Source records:
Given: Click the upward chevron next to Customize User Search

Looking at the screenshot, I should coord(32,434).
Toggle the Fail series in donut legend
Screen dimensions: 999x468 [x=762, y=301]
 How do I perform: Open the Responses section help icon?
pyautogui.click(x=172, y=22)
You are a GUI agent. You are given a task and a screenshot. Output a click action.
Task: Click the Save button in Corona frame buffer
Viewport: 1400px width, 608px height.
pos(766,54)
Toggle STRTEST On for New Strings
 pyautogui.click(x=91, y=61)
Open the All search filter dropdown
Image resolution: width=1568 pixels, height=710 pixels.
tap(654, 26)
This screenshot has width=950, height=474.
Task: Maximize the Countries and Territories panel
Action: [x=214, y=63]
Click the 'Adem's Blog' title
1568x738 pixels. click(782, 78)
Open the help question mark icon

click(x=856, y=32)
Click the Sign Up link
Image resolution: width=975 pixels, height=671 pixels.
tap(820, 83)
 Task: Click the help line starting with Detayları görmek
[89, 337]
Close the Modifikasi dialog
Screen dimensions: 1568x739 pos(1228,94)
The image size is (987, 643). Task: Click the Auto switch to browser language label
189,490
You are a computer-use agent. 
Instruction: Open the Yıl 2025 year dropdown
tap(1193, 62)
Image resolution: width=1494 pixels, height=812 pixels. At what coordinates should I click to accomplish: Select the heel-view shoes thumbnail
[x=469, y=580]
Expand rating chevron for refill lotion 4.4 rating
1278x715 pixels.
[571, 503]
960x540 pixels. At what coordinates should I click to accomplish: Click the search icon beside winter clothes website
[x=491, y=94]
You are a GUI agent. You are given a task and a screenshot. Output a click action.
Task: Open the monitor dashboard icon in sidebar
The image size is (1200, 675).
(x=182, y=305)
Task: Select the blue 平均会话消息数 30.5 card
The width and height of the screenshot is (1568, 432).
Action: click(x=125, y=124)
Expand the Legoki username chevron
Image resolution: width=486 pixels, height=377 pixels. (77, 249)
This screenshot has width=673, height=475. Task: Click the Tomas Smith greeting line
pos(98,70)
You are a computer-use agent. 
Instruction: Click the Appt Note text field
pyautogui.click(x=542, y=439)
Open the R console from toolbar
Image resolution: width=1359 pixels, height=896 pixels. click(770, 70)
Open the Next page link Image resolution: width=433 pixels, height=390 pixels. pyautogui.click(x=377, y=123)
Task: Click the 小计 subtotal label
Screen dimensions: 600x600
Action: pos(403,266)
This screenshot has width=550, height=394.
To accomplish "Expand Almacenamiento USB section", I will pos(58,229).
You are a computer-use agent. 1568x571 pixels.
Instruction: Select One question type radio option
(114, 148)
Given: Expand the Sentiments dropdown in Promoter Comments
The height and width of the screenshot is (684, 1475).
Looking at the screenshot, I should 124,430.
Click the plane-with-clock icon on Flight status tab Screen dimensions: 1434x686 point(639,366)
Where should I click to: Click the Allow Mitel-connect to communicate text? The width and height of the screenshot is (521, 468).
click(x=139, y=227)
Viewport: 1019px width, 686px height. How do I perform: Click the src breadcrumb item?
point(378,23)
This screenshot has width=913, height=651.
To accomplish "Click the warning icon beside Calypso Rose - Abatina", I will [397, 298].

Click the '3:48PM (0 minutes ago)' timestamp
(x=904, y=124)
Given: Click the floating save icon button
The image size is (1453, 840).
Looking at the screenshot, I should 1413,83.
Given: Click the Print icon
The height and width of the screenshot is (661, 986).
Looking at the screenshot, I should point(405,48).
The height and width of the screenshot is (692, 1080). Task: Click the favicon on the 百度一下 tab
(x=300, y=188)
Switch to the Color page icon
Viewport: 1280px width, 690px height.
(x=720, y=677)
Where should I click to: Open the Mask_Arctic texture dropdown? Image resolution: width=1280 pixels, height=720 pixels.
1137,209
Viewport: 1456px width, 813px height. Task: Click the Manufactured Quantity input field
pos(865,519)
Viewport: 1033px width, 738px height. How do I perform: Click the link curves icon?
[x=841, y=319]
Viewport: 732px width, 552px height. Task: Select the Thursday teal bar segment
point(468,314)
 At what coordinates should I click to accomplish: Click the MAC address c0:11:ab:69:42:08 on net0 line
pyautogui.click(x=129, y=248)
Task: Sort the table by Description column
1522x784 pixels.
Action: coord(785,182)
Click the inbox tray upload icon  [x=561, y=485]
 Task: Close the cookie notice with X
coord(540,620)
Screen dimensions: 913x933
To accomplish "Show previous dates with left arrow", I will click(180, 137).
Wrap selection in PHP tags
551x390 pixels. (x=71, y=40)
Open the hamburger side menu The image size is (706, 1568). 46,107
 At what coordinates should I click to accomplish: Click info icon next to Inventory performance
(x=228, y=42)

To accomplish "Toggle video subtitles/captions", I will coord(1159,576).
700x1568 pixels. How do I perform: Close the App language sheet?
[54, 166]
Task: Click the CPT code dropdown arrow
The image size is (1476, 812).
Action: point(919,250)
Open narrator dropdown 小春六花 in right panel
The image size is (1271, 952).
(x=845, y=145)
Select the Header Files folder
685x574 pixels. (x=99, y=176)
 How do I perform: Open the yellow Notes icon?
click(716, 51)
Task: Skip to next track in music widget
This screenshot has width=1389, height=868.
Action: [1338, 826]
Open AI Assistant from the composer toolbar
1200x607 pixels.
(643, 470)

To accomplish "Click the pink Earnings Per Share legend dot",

● EXERCISE GOAL:
Every line that contains the string "button" should be copied from the records.

● SOLUTION TO THIS EXERCISE:
Task: Click the Save button in Corona frame buffer
Given: Click the floating save icon button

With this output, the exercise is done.